| Amaç |
Eski Sanskrit kitaplarındaki uçan tanrılar ve korkunç silahlarla ilgili yazıyı kaldığı yerden sürdürün.

| Metin Bölümü |
Eski kitaplardaki ateş sözünün yanan ateş olması gerekmez; çünkü elektrik ve manyetik türler de dâhil olmak üzere, kırk değişik anlamda ateş sayılmıştır. Eski insanların ağır metallerden enerji elde edebileceğini bildiklerine inanmak güçtür. Bununla birlikte eski Sanskrit kitapları basit birer mit olarak reddetmek de imkânsızdır. Eski kitaplardan alınan bölümler, eski insanların uçan tanrılar gördüklerini kuşkuya yer vermeyecek ölçüde ispatlamaktadırlar. Arkeologların hâlâ kullandıkları, «Böyle bir şeyin var olduğu kabul edilemez... bunlar çeviri yanlışlarıdır... yazarlar ya da kopya edenlerin abartmasıdır...» cümleleriyle hiç bir sonuca ulaşamayız. Teknoloji çağının verilerinden yararlanan yeni bir varsayım, geçmişimizin karanlığına ışık tutmak için uygulama alanına konmalıdır. Nasıl geçmişteki uçan gemiler açıklanabiliyorsa, kullanılan korkunç silâhlar da açıklanabilmelidir. İşte Mahabharata'dan bir bölüm daha:
«Elemanlar çözülmüş gibiydi. Güneş durmadan dönüyordu. Silâhın ateş gibi ısısıyla kavrulan dünya, hummaya tutulmuş gibi çemberler çiziyordu. Filler, korkunç sıcaklıktan korunmak için oradan oraya koşuşuyorlardı. Sular kaynıyor, hayvanlar ölüyor, düşmanlar biçilmiş gibi yere yığılıyordu. Ağaçlar korkunç ışığa hedef olarak, orman yangınlarındaki gibi yanarak devriliyorlardı. Filler kulakları sağır eden gürültülerle koşuyor ve geniş bir alanda birer birer düşerek ölüyorlardı. Atlar, savaş arabaları yanmışlardı ve savaş alanı yangın yerine dönmüştü. Bir süre sonra denizin üzerine sessizlik çöktü. Rüzgârlar esmeye, dünya parlamaya başladı. Ortaya çıkan görüntü tüyler ürperticiydi. Düşenlerin gövdeleri korkunç ısıyla yanmış, insanlıktan çıkmıştı. Bundan önce böyle bir silâhı ne görmüş, ne de duymuştuk.» (C. Roy, Drona Parva 1889.)
Öykü bundan sonra, kaçıp kurtulabilenlerin, vücutlarını, araçlarını ve silâhlarını yıkadıklarını, çünkü her şeyin, tanrıların öldürücü soluğuyla kirlendiğini anlatıyor.

| Veri Satırları |
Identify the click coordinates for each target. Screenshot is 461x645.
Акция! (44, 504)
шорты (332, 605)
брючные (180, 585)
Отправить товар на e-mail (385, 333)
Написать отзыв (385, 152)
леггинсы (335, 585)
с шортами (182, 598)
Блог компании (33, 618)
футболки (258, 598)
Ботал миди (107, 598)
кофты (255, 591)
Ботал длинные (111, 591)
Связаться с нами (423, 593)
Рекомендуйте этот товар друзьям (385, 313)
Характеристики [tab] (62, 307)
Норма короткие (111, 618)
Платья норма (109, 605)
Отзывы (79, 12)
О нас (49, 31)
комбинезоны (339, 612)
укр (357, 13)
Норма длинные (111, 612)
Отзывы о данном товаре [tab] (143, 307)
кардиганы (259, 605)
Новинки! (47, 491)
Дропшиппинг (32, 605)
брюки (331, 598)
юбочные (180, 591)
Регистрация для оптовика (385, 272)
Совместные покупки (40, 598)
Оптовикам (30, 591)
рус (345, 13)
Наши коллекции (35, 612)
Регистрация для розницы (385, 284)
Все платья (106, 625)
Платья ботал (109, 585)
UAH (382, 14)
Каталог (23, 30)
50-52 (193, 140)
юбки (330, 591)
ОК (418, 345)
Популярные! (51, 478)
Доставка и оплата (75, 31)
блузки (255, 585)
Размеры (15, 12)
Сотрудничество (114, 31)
--
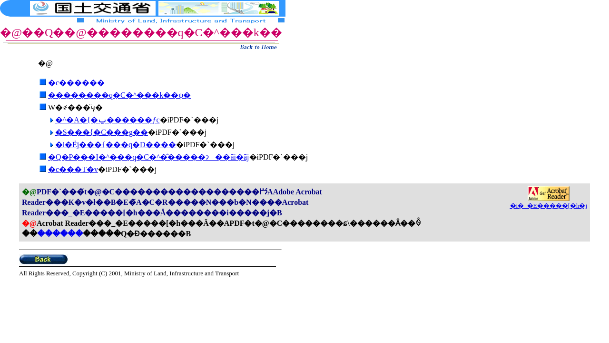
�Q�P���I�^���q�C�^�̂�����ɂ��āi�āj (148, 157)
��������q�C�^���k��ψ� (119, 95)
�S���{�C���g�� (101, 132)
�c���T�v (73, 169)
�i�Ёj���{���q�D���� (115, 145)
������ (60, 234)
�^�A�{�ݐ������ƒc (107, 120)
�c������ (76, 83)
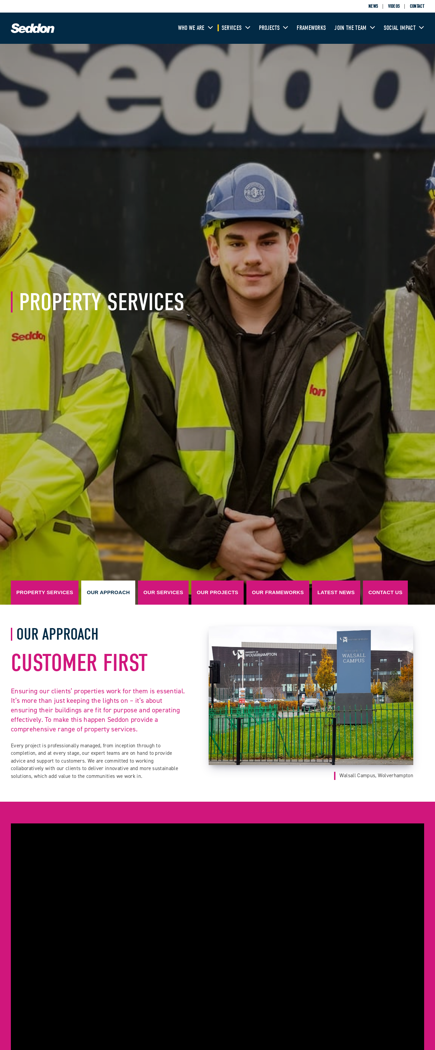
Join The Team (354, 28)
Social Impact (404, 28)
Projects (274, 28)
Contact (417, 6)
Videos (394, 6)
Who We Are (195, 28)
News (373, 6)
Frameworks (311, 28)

| Alıştırmanın Yanıtı |
Gılgamış Destanında ne diyordu? «Enkidu, yoksa seni tanrısal canavarın zehirli soluğu mu öldürdü?»
Vatikan Müzesi Mısır Bölümünün eski yöneticisi Alberto Tulli, M.Ö. 1500'lerde yaşamış olan III. Tutmosis'ten kalan bir yazı parçası bulmuştu. Yazıda, gökten bir ateş topunun düştüğü ve çok kötü bir koku yayıldığı anlatılıyor.
Tutmosis ve askerleri olayı izliyorlar ve ateş topu güneye doğru kayarak kayboluyor.
Sözünü ettiğimiz bütün kitaplar ve yazılar, çağımızdan binlerce yıl önce yazılmışlardı. Yazarları değişik ülkelerde yaşayan, değişik kültür ve dinleri olan kişilerdi. O günlerde önemli olayları dünyaya bildirecek özel ulaklar yoktu ve kıtalararası yolculuklar günlük olaylardan değildi. Bütün bunlara rağmen, şaşırtıcı ölçüde birbirine benzeyen garip olaylar, sayısız kaynaklardan ve dünyanın dört bucağında birbirinden habersiz yasayan insanlar tarafından bize ulaştırılmıştır.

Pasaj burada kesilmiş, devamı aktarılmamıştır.